**REQUIRED WORK**
From the line with "Click image ID d051b26a7a7c" through the end of the data, rewrite the lines with "Ultrawide" replaced by "Widescreen" and everything else unchanged, leaving out the pictures.
BEGIN
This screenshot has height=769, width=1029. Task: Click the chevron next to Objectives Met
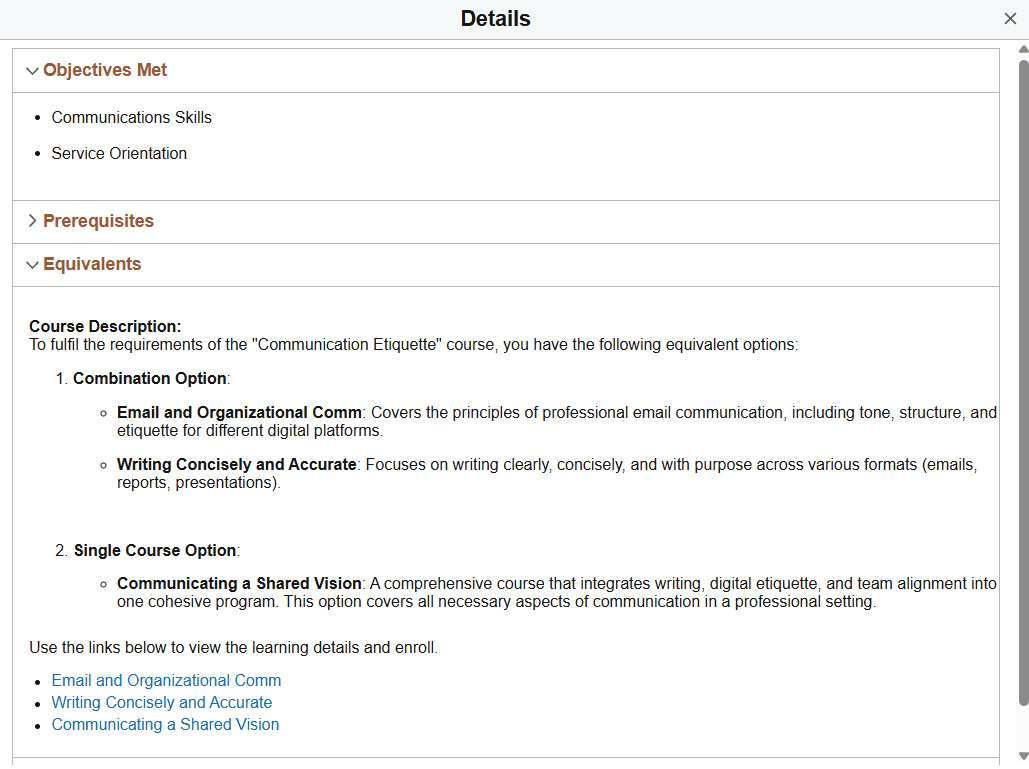coord(33,70)
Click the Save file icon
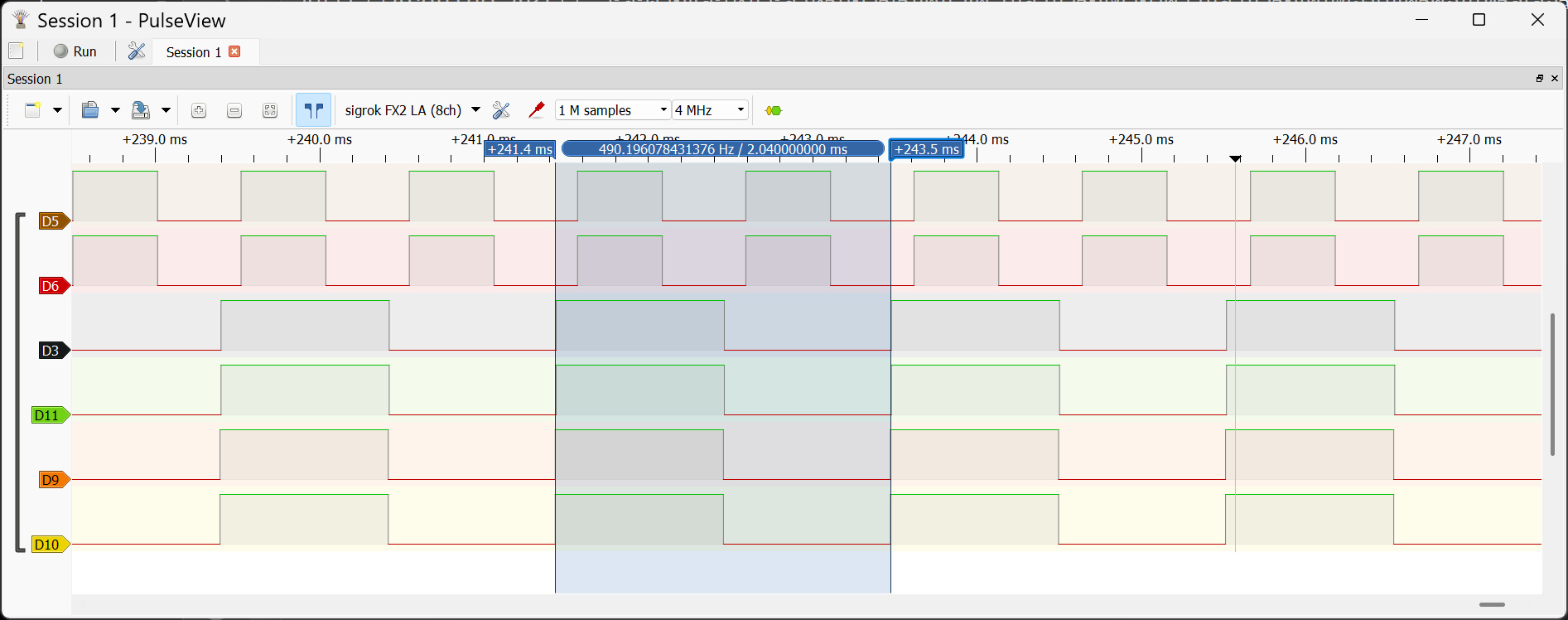1568x620 pixels. [141, 110]

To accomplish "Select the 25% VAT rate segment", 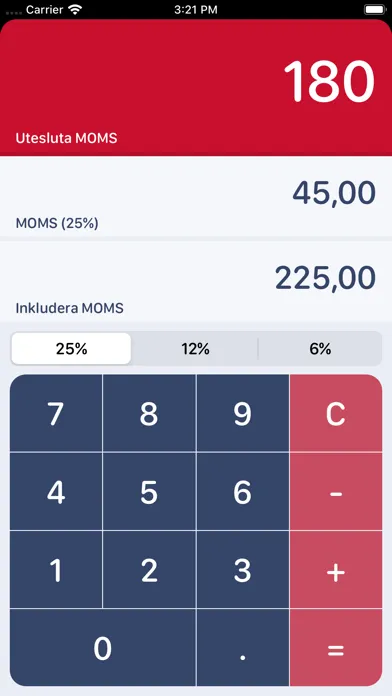I will [71, 349].
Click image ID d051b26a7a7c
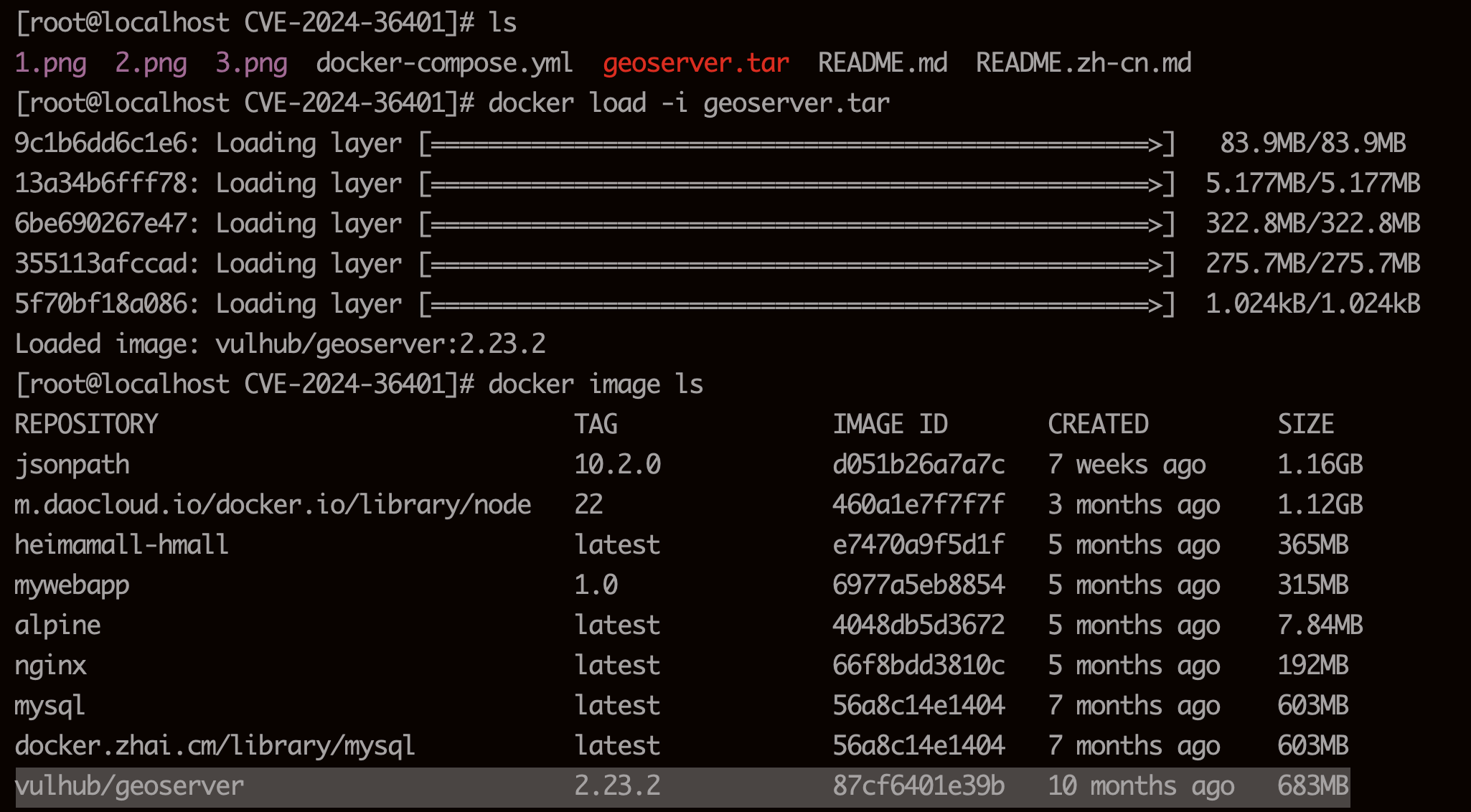The height and width of the screenshot is (812, 1471). click(x=918, y=465)
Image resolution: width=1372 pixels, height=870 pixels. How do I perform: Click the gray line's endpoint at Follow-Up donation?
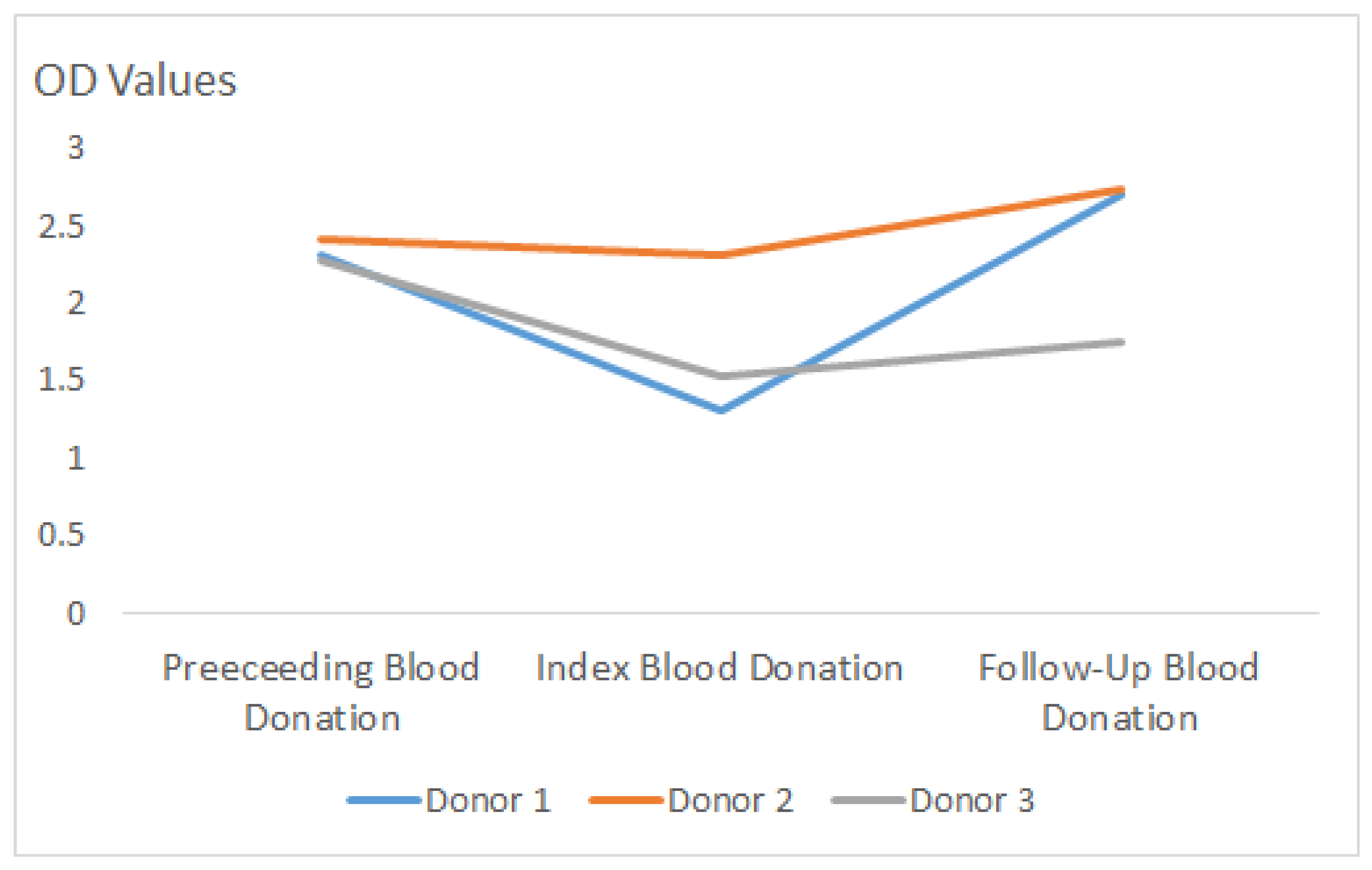[x=1121, y=342]
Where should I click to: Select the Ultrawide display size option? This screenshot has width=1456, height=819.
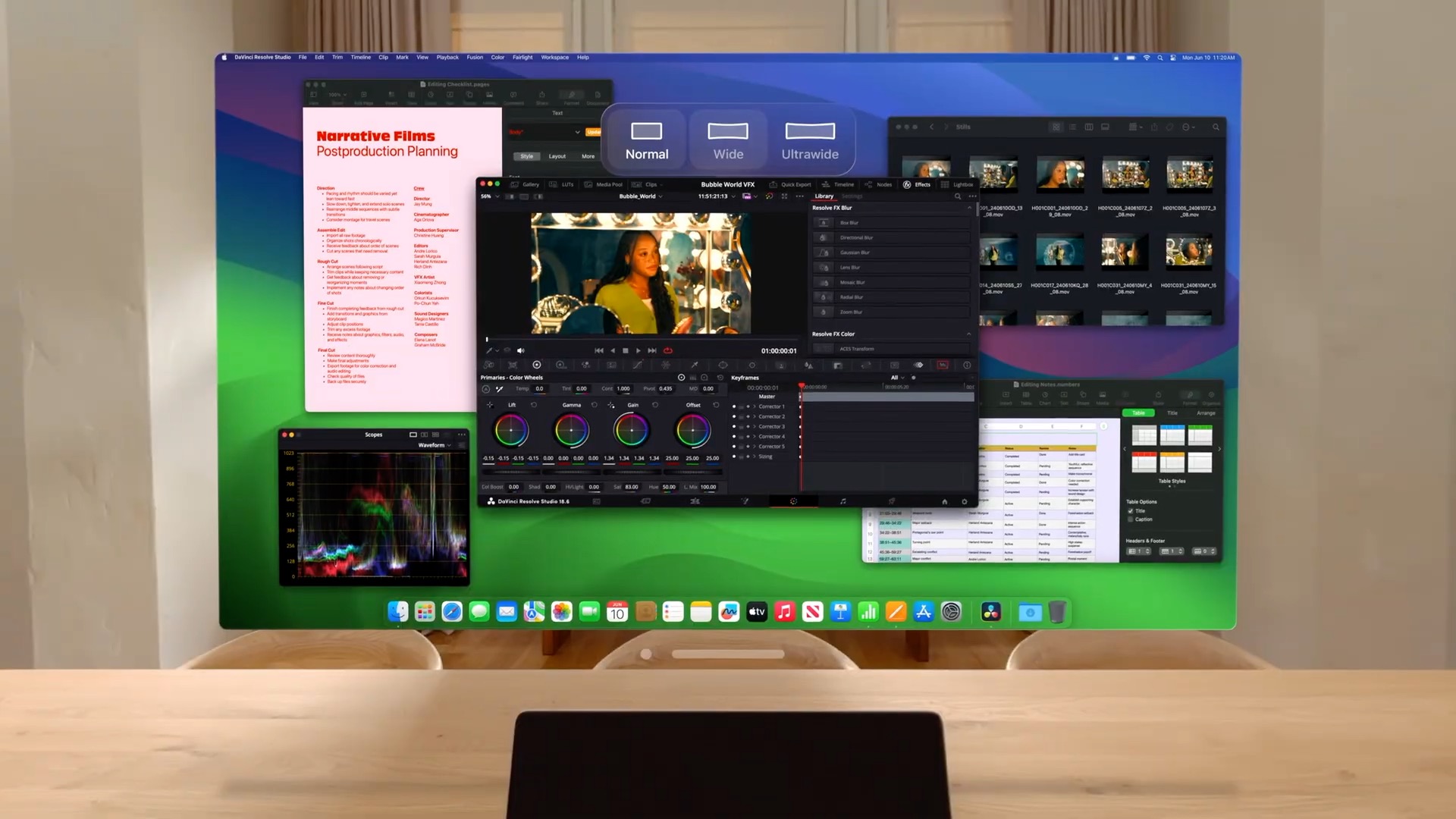(810, 140)
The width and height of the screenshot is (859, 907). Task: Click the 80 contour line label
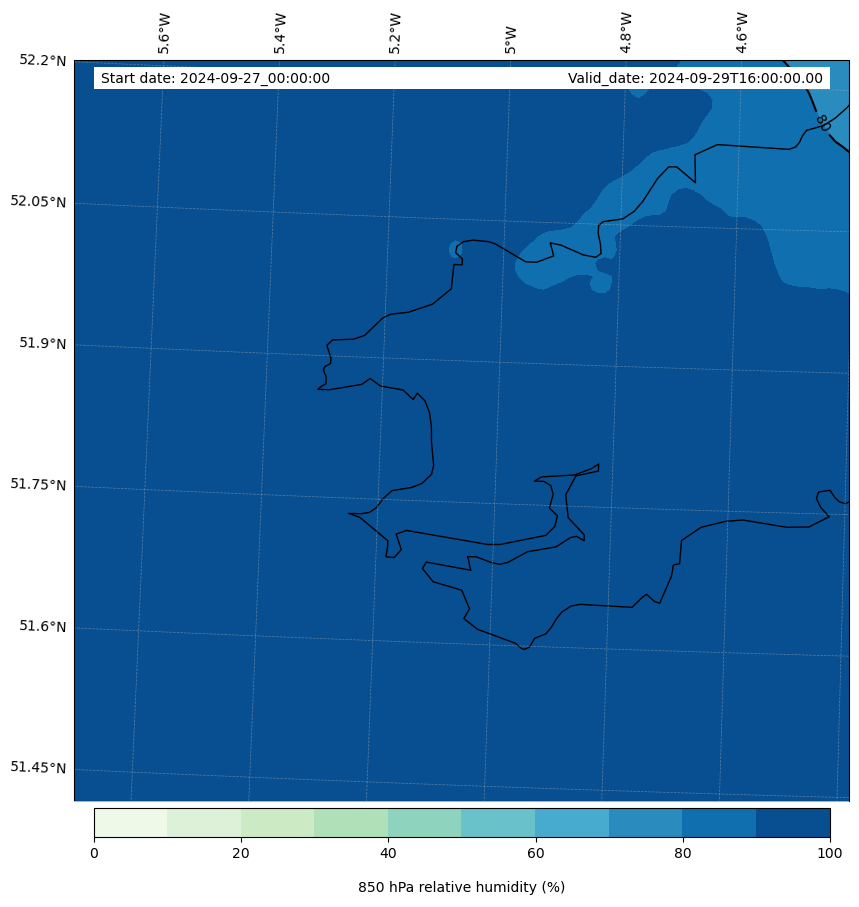[822, 123]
END
**ANSWER TO THE TASK**
Click image ID d051b26a7a7c
The height and width of the screenshot is (812, 1471). click(x=918, y=465)
Image resolution: width=1372 pixels, height=870 pixels. How do I perform: Click the gray line's endpoint at Follow-Up donation?
[x=1121, y=342]
Where should I click to: Select the Widescreen display size option? This screenshot has width=1456, height=819.
(810, 140)
The width and height of the screenshot is (859, 907). Task: Click the 80 contour line label
[822, 123]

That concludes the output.